But of course, none of this matters if the OS is unusable. We spend a lot of time navigating our phones and jumping in and out of settings, and the mileage can vary greatly between Android versions. I’m happy to say that Huawei hits it out of the park with its EMUI 5.0 interface.

mate 9 emui Greenbot

From the settings to the customization, EMUI 5.0 on the Mate 9 is a pleasure to use.

Now, Android purists will still probably pitch a fit, and I’m generally right there with them. I’m a big proponent of stock Android, and had read enough about the Marshmallow-flavored version of EMUI to know that Huawei tends to take extensive creative liberties with its design, and Nougat is no different. From the icons to the animations and gestures, EMUI 5 may be based on Android 7.0, but it reimagines just about every aspect of it. And it works.

mate emui Greenbot

EMUI 5.0 on the Mate 9 adds subtle touches throughout that enhance the Nougat experience.

There’s a certain sweetness to EMUI 5, with little touches throughout the add a new intuitiveness to the interface. For example, there’s a plus icon after the last app in a folder that lets you quickly select one of your recently used apps without needing to drag it in. There’s an address book-style index alongside the right of the app drawer that lets you jumps to a specific letter. And when you enter the multitasking carousel, a small box will show you how much RAM you are using and let free some up by close all open tabs with a tap. And all throughout there are subtle transitions and unexpected animations that give the interface a fun, light feel, and make it a joy to use.

Alexa advantage?

It’s as smart and it is customizable, and the thoughtful navigational touches and gestures actually help make the Mate 9 feel smaller than it is. My only real quibble (other than the bits of removable bloatware in the form of third-party apps like Lyft and New Republic) is that some of the icons are a bit too skeuomorphic for my tastes, but the ease and elegance of the interface more than makes up for it.

· · ·

TASKS TO CARRY OUT
**A)** Quote the passage of the EMUI 5.0 review between "mate emui Greenbot" and "joy to use.", inclusive.
**B)** Continue the review of EMUI 5.0 on the Mate 9 from its last sentence.
The material that follows has no connection to the review of EMUI 5.0 on the Mate 9.

DATA SECTION
· · ·

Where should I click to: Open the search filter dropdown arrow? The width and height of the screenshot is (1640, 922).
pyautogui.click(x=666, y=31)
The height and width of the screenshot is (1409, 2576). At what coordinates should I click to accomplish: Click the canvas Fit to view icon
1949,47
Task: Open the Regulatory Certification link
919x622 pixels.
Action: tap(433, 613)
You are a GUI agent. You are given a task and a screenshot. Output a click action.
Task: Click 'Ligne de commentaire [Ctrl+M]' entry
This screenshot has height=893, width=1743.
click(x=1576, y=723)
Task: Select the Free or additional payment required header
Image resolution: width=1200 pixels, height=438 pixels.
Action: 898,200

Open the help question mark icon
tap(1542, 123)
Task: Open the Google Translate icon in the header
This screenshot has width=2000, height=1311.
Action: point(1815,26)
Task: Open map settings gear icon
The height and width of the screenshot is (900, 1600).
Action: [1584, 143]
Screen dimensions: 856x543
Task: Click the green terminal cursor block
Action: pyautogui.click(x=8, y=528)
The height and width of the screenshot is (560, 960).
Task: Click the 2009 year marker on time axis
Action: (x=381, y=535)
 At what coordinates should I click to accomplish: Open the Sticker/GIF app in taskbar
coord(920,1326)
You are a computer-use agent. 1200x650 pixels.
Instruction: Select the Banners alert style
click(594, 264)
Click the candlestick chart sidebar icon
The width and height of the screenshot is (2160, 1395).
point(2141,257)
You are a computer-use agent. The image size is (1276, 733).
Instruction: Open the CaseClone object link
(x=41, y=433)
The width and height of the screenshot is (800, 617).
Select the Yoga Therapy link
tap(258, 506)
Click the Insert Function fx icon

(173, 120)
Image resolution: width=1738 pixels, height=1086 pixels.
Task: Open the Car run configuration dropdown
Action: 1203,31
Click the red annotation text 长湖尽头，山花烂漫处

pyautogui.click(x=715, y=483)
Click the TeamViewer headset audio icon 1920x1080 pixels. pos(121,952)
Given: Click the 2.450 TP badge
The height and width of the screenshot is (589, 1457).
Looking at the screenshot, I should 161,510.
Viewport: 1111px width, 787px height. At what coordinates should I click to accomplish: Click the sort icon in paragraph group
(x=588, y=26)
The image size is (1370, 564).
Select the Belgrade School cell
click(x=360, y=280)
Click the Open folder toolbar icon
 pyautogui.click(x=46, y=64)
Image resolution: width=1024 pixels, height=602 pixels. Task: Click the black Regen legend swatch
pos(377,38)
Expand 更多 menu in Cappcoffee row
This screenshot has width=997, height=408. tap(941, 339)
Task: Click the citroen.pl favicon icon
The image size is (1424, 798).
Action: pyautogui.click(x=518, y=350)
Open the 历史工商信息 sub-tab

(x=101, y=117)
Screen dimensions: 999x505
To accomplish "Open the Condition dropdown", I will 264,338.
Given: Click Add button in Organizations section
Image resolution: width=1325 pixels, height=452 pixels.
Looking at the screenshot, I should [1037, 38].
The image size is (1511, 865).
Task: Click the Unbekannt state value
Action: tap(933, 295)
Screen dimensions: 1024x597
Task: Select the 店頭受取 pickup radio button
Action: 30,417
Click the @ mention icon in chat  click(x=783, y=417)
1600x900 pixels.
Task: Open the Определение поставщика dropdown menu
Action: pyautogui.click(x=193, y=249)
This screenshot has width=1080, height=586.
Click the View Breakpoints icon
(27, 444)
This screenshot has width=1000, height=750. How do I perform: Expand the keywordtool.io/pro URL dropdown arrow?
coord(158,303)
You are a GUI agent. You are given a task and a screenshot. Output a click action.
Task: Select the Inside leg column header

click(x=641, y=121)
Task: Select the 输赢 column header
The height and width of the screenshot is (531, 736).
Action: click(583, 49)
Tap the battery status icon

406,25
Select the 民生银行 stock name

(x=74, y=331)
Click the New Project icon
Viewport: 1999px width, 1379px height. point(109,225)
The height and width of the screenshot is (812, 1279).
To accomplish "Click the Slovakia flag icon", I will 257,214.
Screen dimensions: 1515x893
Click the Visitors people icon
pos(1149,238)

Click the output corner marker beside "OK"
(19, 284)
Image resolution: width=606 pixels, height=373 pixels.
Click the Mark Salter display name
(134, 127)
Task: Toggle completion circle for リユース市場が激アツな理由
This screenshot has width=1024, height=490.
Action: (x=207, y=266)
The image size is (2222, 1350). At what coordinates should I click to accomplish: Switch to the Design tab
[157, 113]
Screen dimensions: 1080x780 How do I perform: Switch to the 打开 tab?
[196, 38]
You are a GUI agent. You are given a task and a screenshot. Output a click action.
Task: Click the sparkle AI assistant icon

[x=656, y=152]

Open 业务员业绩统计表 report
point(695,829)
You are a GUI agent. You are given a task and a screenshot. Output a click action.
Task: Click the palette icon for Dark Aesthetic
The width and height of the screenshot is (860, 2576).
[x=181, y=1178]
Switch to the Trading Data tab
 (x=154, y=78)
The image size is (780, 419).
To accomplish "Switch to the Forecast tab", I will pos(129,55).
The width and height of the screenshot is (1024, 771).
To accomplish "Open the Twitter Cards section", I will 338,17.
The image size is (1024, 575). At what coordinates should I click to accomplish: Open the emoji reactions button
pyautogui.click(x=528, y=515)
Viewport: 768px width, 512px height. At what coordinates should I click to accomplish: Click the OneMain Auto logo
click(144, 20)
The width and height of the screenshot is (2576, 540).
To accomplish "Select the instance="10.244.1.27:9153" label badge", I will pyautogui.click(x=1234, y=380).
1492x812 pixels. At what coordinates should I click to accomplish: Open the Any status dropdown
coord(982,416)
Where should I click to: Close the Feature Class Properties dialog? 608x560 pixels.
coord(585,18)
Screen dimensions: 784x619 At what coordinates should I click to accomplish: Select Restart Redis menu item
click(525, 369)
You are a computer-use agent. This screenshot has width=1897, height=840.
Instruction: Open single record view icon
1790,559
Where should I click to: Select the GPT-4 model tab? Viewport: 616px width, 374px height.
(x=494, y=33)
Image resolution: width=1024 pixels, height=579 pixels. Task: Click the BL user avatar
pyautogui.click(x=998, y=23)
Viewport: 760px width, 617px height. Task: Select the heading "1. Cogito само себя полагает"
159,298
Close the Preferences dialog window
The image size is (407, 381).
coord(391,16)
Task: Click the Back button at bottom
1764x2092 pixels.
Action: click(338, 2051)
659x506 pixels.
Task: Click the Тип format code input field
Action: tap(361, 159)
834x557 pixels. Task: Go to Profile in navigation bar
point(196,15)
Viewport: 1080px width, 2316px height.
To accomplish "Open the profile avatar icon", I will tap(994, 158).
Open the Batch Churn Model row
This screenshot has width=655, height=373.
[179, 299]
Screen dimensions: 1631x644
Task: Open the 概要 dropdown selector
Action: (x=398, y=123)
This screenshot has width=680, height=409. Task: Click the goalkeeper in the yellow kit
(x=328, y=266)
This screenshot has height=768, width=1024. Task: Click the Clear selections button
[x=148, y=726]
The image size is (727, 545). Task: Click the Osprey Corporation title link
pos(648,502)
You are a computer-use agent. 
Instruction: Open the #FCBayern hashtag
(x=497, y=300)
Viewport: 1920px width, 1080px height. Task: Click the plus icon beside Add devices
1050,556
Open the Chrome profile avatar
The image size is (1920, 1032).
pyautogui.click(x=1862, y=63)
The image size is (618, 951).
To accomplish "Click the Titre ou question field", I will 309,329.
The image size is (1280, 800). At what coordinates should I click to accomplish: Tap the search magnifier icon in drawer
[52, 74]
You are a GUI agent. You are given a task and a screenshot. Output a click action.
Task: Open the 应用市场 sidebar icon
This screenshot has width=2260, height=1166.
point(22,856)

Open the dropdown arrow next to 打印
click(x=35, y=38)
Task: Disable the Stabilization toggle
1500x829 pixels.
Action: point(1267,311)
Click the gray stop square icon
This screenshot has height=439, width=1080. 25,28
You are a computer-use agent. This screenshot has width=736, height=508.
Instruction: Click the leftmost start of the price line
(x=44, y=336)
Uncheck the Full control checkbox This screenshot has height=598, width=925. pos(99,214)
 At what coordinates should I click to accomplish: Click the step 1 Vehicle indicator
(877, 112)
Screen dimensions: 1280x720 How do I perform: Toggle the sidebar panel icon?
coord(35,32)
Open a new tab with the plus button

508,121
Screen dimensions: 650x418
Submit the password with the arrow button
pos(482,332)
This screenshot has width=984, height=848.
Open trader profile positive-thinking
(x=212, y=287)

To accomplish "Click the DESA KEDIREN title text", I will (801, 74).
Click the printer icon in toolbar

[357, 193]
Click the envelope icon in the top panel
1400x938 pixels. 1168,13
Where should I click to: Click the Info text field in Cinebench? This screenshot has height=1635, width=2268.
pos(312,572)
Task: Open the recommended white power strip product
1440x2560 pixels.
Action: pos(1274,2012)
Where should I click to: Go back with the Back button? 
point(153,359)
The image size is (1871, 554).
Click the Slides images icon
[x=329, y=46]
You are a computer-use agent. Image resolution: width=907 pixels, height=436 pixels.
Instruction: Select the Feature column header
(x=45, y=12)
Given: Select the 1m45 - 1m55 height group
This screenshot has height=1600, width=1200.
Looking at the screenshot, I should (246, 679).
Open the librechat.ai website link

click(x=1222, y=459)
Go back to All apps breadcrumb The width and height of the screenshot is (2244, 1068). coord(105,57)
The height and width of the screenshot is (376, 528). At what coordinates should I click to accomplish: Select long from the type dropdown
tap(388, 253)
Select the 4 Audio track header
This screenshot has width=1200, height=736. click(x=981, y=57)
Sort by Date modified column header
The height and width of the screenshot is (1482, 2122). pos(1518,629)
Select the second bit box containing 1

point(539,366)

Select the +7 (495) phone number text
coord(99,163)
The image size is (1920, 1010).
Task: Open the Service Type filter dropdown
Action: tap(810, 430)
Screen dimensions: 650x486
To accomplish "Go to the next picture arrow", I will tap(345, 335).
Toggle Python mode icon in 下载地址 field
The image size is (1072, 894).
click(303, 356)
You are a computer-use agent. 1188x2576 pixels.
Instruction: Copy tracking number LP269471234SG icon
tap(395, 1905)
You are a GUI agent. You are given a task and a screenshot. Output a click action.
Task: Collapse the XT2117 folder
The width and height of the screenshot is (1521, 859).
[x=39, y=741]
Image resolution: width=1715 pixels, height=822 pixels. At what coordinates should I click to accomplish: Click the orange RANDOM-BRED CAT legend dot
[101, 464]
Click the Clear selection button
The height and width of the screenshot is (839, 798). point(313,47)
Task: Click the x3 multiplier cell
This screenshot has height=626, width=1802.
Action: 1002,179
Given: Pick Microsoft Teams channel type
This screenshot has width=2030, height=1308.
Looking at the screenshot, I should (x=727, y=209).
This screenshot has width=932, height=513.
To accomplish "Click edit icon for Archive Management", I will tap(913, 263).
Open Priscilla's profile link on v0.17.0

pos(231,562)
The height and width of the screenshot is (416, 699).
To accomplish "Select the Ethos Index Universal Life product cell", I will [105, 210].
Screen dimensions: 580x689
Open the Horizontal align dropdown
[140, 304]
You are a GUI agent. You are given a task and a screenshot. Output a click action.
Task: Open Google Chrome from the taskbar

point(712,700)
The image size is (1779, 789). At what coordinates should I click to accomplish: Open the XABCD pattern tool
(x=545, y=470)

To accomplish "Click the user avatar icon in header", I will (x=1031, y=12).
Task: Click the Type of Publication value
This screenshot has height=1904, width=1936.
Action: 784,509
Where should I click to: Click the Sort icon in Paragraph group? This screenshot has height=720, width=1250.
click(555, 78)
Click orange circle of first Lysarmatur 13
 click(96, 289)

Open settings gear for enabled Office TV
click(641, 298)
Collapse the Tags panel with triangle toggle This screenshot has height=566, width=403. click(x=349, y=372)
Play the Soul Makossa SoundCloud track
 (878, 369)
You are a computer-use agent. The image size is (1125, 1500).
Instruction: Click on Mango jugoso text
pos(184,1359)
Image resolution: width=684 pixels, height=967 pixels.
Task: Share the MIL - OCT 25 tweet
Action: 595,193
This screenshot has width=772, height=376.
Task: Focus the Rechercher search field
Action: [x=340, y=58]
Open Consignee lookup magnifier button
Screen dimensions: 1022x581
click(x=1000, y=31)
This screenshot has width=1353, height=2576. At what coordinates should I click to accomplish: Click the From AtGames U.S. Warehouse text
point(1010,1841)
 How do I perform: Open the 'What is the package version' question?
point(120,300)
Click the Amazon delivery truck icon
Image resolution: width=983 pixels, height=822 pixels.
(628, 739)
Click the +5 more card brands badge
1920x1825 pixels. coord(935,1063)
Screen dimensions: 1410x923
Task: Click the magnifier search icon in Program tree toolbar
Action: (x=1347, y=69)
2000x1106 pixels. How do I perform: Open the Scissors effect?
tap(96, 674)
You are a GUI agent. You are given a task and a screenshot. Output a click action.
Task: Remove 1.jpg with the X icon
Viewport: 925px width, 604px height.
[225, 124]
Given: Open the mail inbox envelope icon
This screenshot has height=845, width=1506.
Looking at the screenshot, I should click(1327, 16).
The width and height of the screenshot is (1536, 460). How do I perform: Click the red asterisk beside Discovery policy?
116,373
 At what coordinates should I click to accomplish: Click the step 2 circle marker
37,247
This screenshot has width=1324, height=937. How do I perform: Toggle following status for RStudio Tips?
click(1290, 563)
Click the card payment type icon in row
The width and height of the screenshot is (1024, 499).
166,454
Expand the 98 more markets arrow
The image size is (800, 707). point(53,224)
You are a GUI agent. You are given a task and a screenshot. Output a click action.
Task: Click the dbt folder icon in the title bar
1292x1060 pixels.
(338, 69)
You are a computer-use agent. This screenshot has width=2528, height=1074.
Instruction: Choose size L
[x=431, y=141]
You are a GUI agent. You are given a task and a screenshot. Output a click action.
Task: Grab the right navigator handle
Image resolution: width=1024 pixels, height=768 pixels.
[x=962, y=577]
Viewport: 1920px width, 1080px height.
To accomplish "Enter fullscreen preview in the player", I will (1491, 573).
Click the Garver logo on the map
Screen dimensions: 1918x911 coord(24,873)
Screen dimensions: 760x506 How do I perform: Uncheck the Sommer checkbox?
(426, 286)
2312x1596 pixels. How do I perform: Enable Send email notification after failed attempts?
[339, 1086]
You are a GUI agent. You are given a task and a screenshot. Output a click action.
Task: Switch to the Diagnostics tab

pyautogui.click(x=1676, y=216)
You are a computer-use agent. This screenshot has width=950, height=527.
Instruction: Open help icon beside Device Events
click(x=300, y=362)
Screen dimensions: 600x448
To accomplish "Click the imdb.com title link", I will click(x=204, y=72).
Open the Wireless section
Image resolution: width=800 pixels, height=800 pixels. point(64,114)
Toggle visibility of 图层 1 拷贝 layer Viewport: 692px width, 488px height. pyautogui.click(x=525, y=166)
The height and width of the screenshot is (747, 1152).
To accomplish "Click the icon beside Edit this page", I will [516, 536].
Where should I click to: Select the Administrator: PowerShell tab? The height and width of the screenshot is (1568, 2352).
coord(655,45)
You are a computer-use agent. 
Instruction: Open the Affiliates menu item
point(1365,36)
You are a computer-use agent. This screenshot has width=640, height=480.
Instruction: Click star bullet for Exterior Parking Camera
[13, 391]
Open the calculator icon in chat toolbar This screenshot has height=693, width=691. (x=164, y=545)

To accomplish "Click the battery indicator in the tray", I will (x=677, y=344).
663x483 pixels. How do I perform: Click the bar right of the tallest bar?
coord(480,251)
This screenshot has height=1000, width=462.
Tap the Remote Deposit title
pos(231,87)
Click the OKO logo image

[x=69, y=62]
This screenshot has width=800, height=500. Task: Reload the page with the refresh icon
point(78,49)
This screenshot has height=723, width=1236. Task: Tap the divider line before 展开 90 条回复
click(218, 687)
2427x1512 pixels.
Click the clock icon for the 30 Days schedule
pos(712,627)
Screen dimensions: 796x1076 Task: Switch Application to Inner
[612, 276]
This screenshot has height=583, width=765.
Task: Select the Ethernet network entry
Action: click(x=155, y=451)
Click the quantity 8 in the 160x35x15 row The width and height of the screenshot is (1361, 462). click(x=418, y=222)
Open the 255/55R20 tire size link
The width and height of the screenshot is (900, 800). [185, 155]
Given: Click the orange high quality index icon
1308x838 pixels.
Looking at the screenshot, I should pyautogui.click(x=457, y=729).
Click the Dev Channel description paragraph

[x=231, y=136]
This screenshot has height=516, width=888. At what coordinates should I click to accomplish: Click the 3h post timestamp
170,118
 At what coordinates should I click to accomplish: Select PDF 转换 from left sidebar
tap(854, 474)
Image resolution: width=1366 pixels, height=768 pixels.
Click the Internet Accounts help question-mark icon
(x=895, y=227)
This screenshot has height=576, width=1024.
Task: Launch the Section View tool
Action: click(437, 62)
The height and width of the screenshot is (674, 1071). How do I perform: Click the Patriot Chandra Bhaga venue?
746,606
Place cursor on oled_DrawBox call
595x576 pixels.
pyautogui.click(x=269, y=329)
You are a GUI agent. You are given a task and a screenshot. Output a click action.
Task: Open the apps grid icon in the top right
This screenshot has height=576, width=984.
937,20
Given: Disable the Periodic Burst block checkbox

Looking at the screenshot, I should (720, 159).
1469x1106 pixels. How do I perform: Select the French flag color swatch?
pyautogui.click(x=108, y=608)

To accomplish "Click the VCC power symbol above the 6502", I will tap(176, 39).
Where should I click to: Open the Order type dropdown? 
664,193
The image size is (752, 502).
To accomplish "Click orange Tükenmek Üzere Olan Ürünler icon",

· · ·

RESULTS OF THE TASKS
**A)**
mate emui Greenbot

EMUI 5.0 on the Mate 9 adds subtle touches throughout that enhance the Nougat experience.

There’s a certain sweetness to EMUI 5, with little touches throughout the add a new intuitiveness to the interface. For example, there’s a plus icon after the last app in a folder that lets you quickly select one of your recently used apps without needing to drag it in. There’s an address book-style index alongside the right of the app drawer that lets you jumps to a specific letter. And when you enter the multitasking carousel, a small box will show you how much RAM you are using and let free some up by close all open tabs with a tap. And all throughout there are subtle transitions and unexpected animations that give the interface a fun, light feel, and make it a joy to use.

**B)**
mate 9 gnow Greenbot

The Mate 9 includes support for Google Now, but the real test will come when its Alexa integration arrives.

Unfortunately, the model of the phone I tested didn’t come equipped with what’s sure to be its most compelling feature, Alexa. The first phone to build in support for Amazon’s digital assistant, Huawei is betting that Alexa will translate well from our living rooms to our pockets, but there are a lot of questions: How well will it work with Google’s services? Will it be able to talk to third-party apps or just Amazon’s? Will it sync with the skills we’ve loaded onto the Echos or Dots in our homes? Will we be able to summon it by saying “Computer”?

Digital assistants are rapidly becoming one of the most essential components of the smartphone experience, and Alexa could very well make or break the Mate 9.

Should you buy it?

This is a tough question to answer. While the Mate 9 is undoubtedly among the top phones in its class, a few things give me pause. For one, the lack of support from Verizon and Sprint puts it at a significant disadvantage. And it’s one that’s likely to plague phones coming out of China for years to come, as neither manufacturers nor CDMA carriers show much desire to work together.

mate 9 full Christopher Hebert

The Mate 9 is available in the U.S., but Verizon and Sprint customers won’t be able to use it on their networks.

But priced at about $250 less than the Note7, the Mate 9 is a heck of a phone. While it’s hard to call a $600 phone a bargain, Huawei has built a handset any manufacturer would be proud to call its own, and you’d be hard-pressed to find another 5.9-inch handset that provides a better big-phone experience. It’s a phone that could easily cost upwards of $800, and likely would if it had Samsung’s or Google’s name on it.

But ultimately, the Mate 9 will be defined by its Alexa integration. If Huawei gets it right, it will bring a compelling feature that will set the Mate 9 apart from its competitors and give Verizon subscribers a reason to consider jumping ship.

But if it’s gimmicky or glitchy, the Mate 9 could just end up being another great phone from China that ends up in the bargain bin. Or rather, a super bargain bin.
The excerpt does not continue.